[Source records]
* * *

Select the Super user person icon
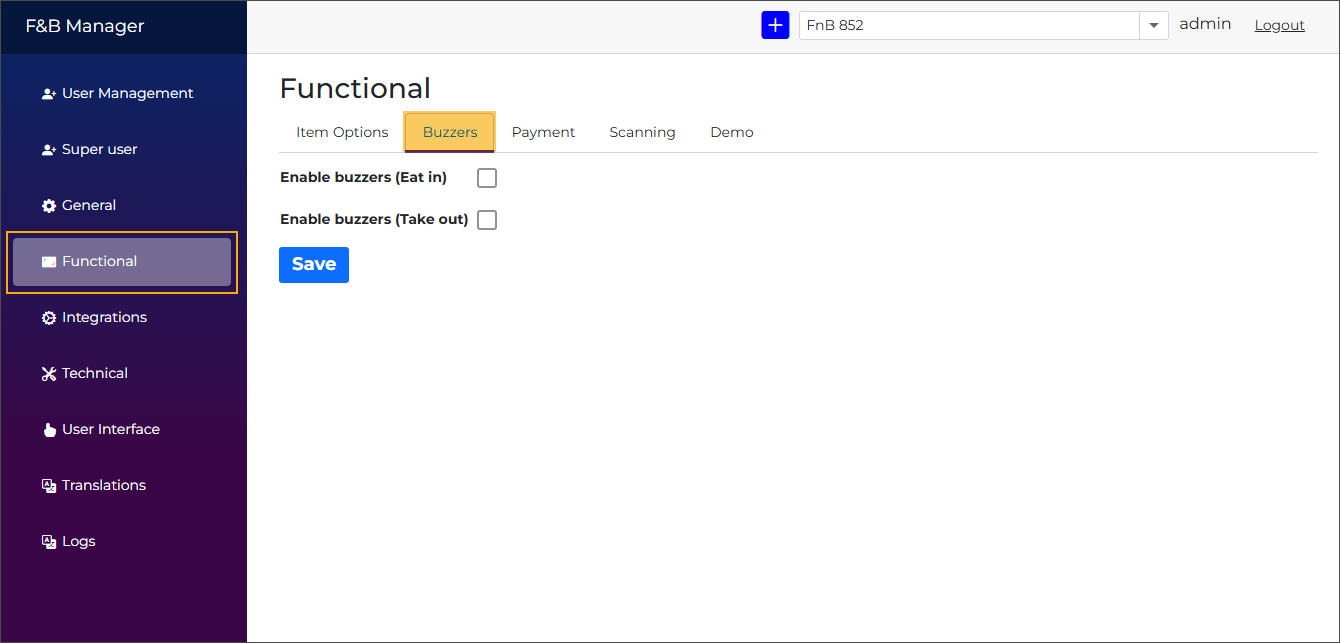The height and width of the screenshot is (643, 1340). [x=47, y=149]
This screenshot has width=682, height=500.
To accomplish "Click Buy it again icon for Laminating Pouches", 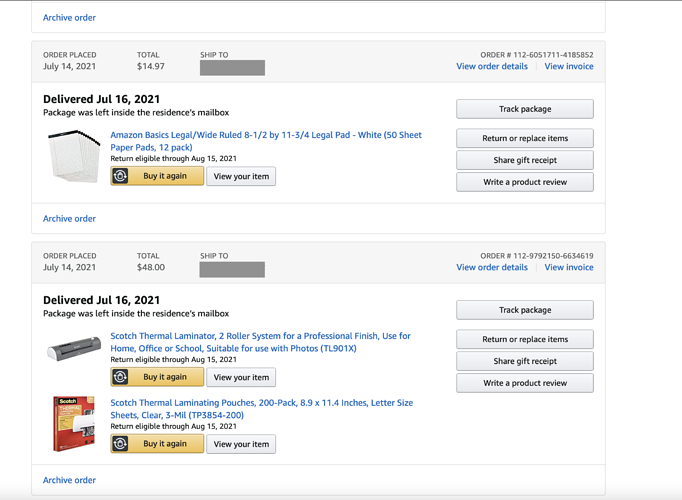I will pyautogui.click(x=121, y=444).
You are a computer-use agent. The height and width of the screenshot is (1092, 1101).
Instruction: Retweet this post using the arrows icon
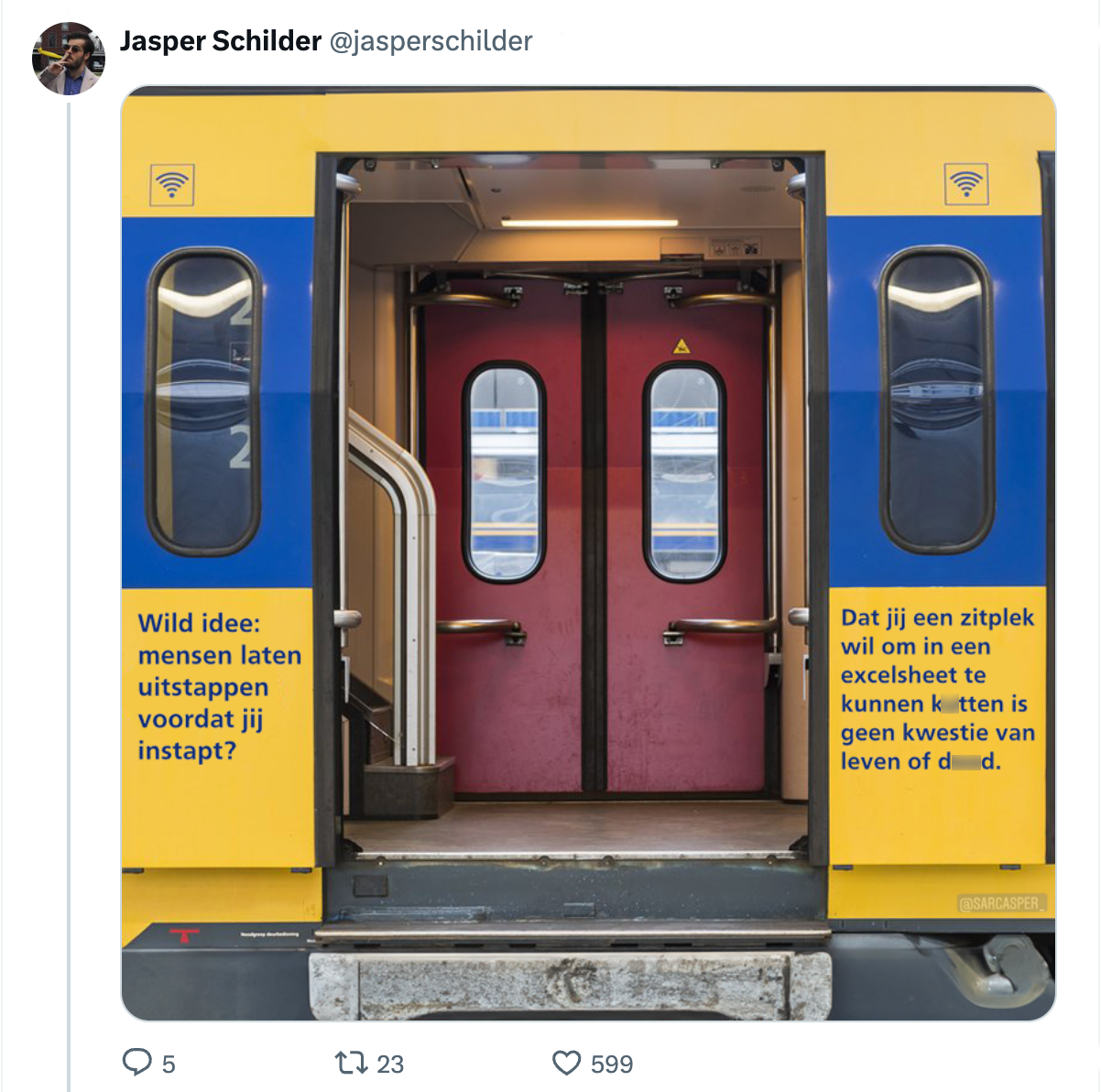click(x=351, y=1063)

* * *

◆ **What you need to do**: Reproduce exactly, without any picture, the lines from the one bearing "Instruction: Retweet this" to the last line of the records above.

◆ **Exercise result**:
Instruction: Retweet this post using the arrows icon
click(x=351, y=1063)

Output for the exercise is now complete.